RE: SFTP File open modes

[Richard Whalen <Whalenr%process.com@localhost>]

> -----Original Message-----
> From: Derek Fawcus [mailto:dfawcus%cisco.com@localhost]
> Sent: Thursday, March 28, 2002 12:22 PM
> To: ietf-ssh%netbsd.org@localhost
> Subject: Re: SFTP File open modes
> 
> 
> On Thu, Mar 28, 2002 at 11:35:17AM -0500, Richard Whalen wrote:
> > 
> > A wire format for textual data was defined as far back as 
> RFC 959 (FTP) (and
> > probably further).  Yes, text has been expanded these days 
> to allow a wider
> > character set, and some considerations for this should be 
> made.  But the
> > bulk of the textual data sent these days is done with a 
> character set that
> > uses an 8 bit unit.
> > 
> > My employer's customers expect SFTP to provide 
> functionality similar to what
> > is provided by FTP, with the added security of encryption 
> and improved
> > authentication methods.
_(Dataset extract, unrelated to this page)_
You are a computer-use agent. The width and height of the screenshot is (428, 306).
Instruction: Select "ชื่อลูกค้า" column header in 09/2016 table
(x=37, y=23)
The protocol that is currently 
> defined is not
> > capable of providing that functionality.
> 
> Rather than turn SFTP into a version of FTP,  I'd suggest 
> that a way be
> documented to run FTP over SSH.
> 
> i.e. a SSH session connection would serve as the FTP control 
> connection
> (port 21?),  and additional SSH connections would be opened for each
> FTP file transfer connection (port 20?).
> 
> This would then just seem to just involve a few hacks to an FTP client
> and server in order to run them over SSH.
> 
> DF
> 

F-Secure's implementation of SSH includes an optional filter module for port
forwarding of FTP and HTTP, which I have not experimented with.

Yes, port 21 is FTP's command channel, but 20 is seldom used as the data
channel these days, and the module has code in there to intercept the
information about what the data port should be and to substitute another, (I
assume encrypted)port.